▶ [EXTRACT]:
——
In the afternoon we went into Tena with Eliza, Sindy and Mela, the trio of teenaged girl-cousins. They took us to a zoo called La Isla, which is, indeed, on an island. You have to walk across the bridge to get there -- and I got the first use out of my brand-new Ecuadorian ID! A $1 discount! La Isla is probably the coolest zoo I have ever visited. It's also the most disorganized. The first thing we saw coming off the bridge was an ostrich, and Eliza told us they call her dad an ostrich because of the way he runs in soccer -- which brings a hilariously undignified view of my uncle to mind. We said hi to the toucan, with his heavily blue-rimmed eyes. I learned that "toucan" is an unfriendly name for girls that come back from the city with too much makeup. And then we saw a huge tapir, just walking around on the paths. He looked like a cross between a pig, an anteater and a hippopotamus, and was probably three or four feet high. Matt thought he was going to charge us, but he was too busy snuffling around for something to eat. On our way to the next cages we almost stepped on a monkey who had burrowed into the roots of a tree. Either he escaped, said Eliza, or he's sick. We also saw these jungle pigs that make the grossest noise I have ever heard, which sounds like a scream in the midst of retching. Mateo said it sounded like the mandrakes in the Harry Potter movie. My favorite things were the jungle cats: a jaguarundi with a long body and long tail, and an ocelot, which is probably the most beautiful animal I have ever seen. Fortunately, those ruthless predators were well-secured.
——
▶ [STORED DATA]:
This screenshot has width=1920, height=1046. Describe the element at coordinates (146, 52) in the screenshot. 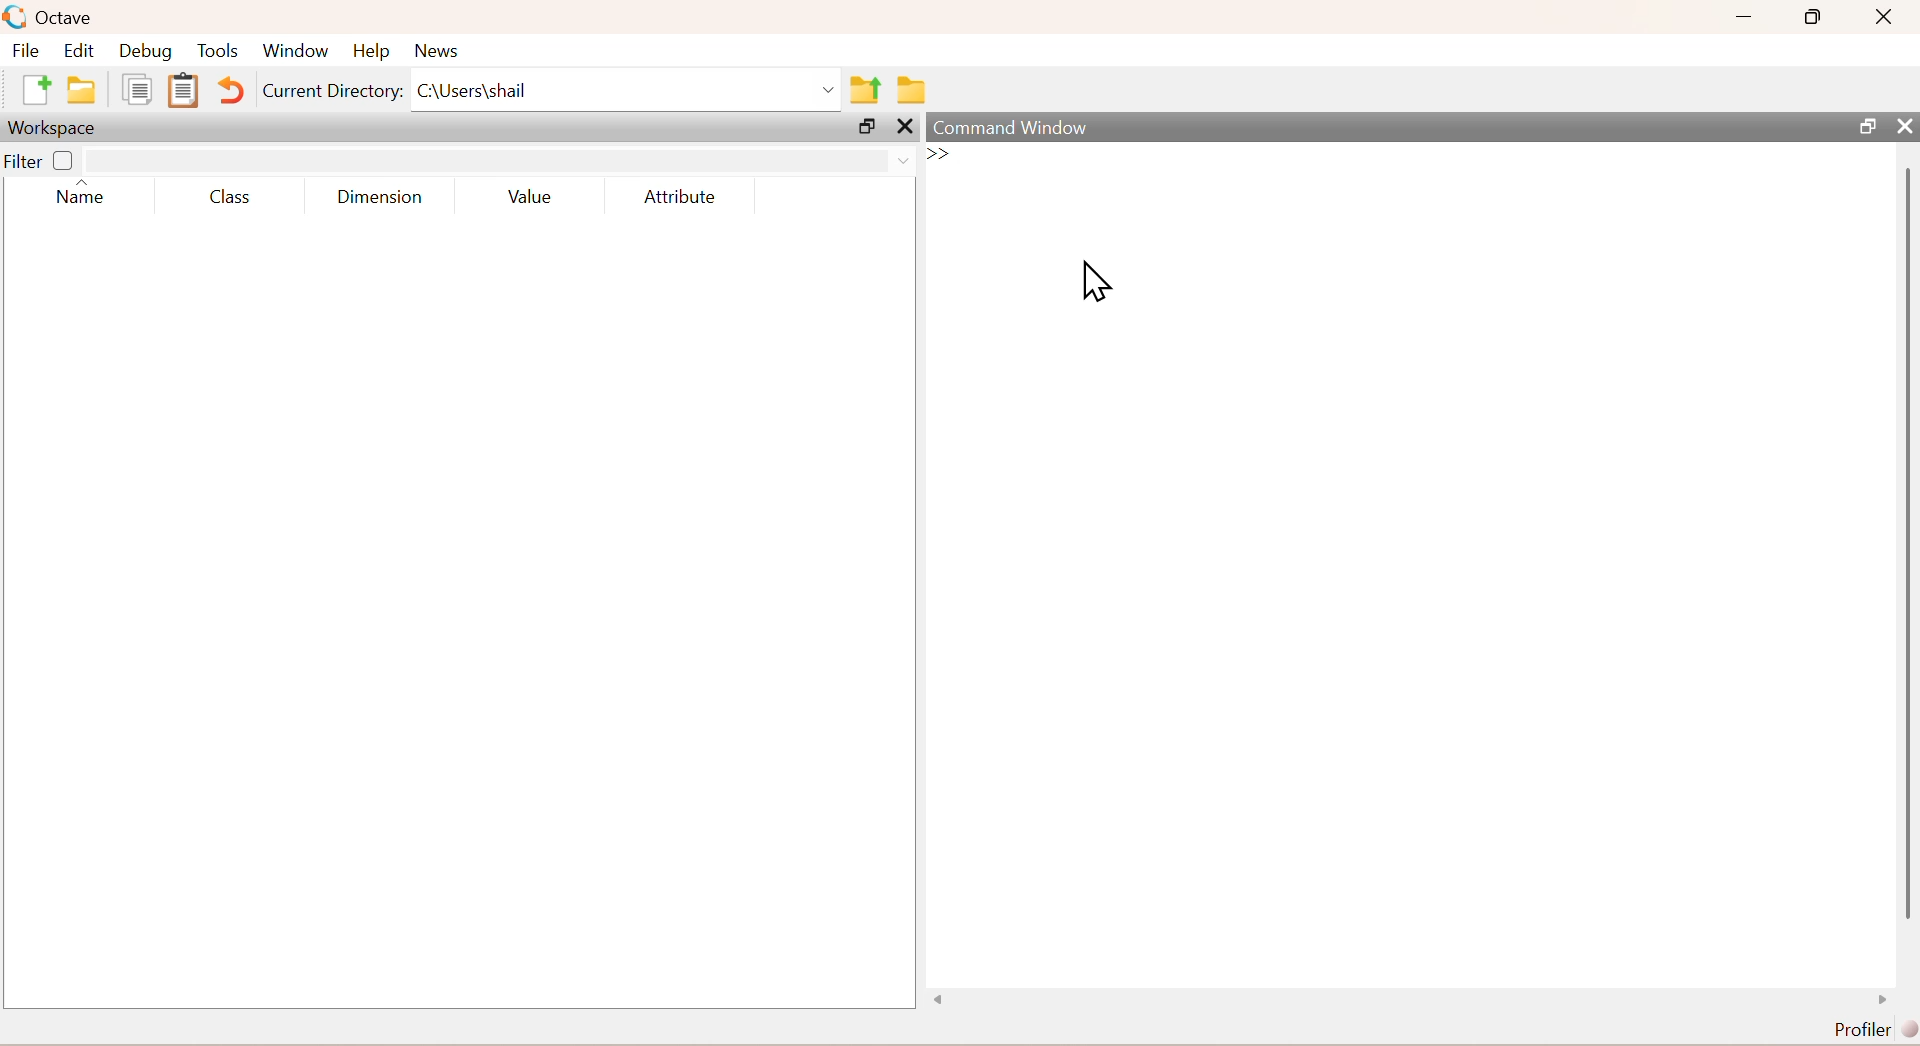

I see `debug` at that location.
——
▶ [WRITTEN PROBLEM]:
In the zoo account, what three animals did the tapir look like a cross between? The lines have no connection to the text about the zoo visit.

▶ [ANSWER FOR THE TASK]:
A pig, an anteater and a hippopotamus.